- WHAT YOU NEED TO DO -
Look through the records below and state how many lines carry the string "agent", adding nothing.

- LISTED ENTRIES -
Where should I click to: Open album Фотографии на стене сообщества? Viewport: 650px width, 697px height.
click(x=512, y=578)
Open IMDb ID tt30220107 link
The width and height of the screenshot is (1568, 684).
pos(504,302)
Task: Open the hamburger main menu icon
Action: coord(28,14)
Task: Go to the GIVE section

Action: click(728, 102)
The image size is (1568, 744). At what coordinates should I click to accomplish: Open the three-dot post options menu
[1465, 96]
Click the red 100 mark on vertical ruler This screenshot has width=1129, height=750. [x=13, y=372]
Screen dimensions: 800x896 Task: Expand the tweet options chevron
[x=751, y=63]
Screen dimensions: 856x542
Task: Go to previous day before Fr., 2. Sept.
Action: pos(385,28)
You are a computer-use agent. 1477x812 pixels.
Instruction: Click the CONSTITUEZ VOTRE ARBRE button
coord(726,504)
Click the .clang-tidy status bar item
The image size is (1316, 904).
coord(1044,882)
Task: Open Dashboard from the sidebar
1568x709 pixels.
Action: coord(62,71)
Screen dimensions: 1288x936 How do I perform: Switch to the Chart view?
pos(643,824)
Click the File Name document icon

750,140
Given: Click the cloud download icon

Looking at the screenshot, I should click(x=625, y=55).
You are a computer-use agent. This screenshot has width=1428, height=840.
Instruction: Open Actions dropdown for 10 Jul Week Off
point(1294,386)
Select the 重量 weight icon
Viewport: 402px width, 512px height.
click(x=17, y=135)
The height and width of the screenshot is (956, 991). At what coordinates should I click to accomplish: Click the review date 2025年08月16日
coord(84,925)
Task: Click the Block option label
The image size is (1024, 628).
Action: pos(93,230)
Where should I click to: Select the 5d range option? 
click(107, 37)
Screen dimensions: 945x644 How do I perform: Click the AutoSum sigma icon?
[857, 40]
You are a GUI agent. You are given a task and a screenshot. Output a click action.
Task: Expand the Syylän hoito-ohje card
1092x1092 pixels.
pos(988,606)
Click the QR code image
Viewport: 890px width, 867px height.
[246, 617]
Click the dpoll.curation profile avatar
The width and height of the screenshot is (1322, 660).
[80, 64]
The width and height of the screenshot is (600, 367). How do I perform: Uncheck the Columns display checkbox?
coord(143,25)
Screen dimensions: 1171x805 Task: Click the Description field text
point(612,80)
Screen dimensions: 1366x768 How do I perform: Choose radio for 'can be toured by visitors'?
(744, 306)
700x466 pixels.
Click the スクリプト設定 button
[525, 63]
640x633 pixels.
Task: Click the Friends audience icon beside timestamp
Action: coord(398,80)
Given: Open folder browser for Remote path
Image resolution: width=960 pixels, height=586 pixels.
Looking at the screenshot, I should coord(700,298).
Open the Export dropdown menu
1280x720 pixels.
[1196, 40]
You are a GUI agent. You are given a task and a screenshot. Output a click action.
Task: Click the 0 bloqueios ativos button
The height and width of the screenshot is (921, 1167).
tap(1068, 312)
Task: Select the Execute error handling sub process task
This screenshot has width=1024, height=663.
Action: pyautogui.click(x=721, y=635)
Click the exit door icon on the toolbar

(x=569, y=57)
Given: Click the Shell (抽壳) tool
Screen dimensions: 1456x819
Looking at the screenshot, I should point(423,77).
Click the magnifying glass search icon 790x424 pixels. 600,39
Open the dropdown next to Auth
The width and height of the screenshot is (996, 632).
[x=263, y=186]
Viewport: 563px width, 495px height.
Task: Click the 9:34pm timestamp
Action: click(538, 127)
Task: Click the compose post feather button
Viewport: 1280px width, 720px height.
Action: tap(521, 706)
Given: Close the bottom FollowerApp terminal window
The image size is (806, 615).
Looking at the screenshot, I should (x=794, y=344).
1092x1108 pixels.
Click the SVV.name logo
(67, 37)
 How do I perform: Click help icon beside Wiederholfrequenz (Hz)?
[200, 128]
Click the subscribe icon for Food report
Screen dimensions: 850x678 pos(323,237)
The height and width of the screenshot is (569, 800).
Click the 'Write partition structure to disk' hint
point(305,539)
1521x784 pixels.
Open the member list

- RESPONSE BOX -
4